The general-solicitation ban, and similar state securities rules, also raise free speech concerns. Ironically, they exacerbate the lack of transparency of investment vehicles, such as hedge funds, so often decried by politicians.
The state of Massachusetts, for example, sanctioned the hedge fund Bulldog Investors starting in 2007 merely for putting information about the fund’s performance and investing philosophy on its website. Bulldog is challenging the state rule on First Amendment grounds with representation by Laurence Tribe, the Harvard Law professor and former senior counselor in the Obama Justice Department.
In the meantime, a bill from House Majority Whip Kevin McCarthy (R., Calif.) would scrap general-solicitation bans for accredited investors at the federal and state levels.
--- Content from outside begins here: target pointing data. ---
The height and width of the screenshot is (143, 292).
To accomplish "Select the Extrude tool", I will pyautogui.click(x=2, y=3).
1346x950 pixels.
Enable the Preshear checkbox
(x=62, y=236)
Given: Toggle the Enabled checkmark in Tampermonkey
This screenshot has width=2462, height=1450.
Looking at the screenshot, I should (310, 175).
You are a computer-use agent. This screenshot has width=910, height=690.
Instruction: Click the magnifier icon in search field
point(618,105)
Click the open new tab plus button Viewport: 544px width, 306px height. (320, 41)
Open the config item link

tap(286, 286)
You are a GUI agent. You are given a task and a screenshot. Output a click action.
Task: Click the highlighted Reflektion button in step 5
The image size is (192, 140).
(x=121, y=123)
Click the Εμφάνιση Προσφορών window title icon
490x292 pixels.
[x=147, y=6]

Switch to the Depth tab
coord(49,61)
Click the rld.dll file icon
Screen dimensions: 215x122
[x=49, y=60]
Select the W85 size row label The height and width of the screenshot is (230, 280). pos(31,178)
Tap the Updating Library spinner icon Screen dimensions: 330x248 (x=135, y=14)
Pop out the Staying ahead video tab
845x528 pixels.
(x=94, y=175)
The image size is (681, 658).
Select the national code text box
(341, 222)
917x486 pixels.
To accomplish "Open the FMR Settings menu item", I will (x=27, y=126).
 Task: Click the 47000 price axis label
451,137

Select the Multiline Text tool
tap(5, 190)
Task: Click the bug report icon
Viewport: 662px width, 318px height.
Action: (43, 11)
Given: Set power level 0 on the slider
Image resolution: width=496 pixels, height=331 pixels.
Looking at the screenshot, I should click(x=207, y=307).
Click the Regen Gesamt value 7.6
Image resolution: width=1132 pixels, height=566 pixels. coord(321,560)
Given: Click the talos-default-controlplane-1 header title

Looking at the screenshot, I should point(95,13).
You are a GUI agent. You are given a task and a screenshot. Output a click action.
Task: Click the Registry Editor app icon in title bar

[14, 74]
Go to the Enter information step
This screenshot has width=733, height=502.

It passed the House on Thursday night with more than 400 votes.
Of course, both federal and state penalties for fraud would still apply to crowdfunding and advertising. But entrepreneurial ventures would be less subject to “prior restraint” rules simply because of their number of investors. It’s about time: In an age where one can buy real estate on eBay and entire companies elsewhere on the Internet, how does it make sense to prevent investors from purchasing small stakes of businesses online?
Now that House members have passed these bills, President Obama should instruct his supporters to tweet senators to follow suit. After that, they and other entrepreneurs can tweet for investors in their own innovative business ventures.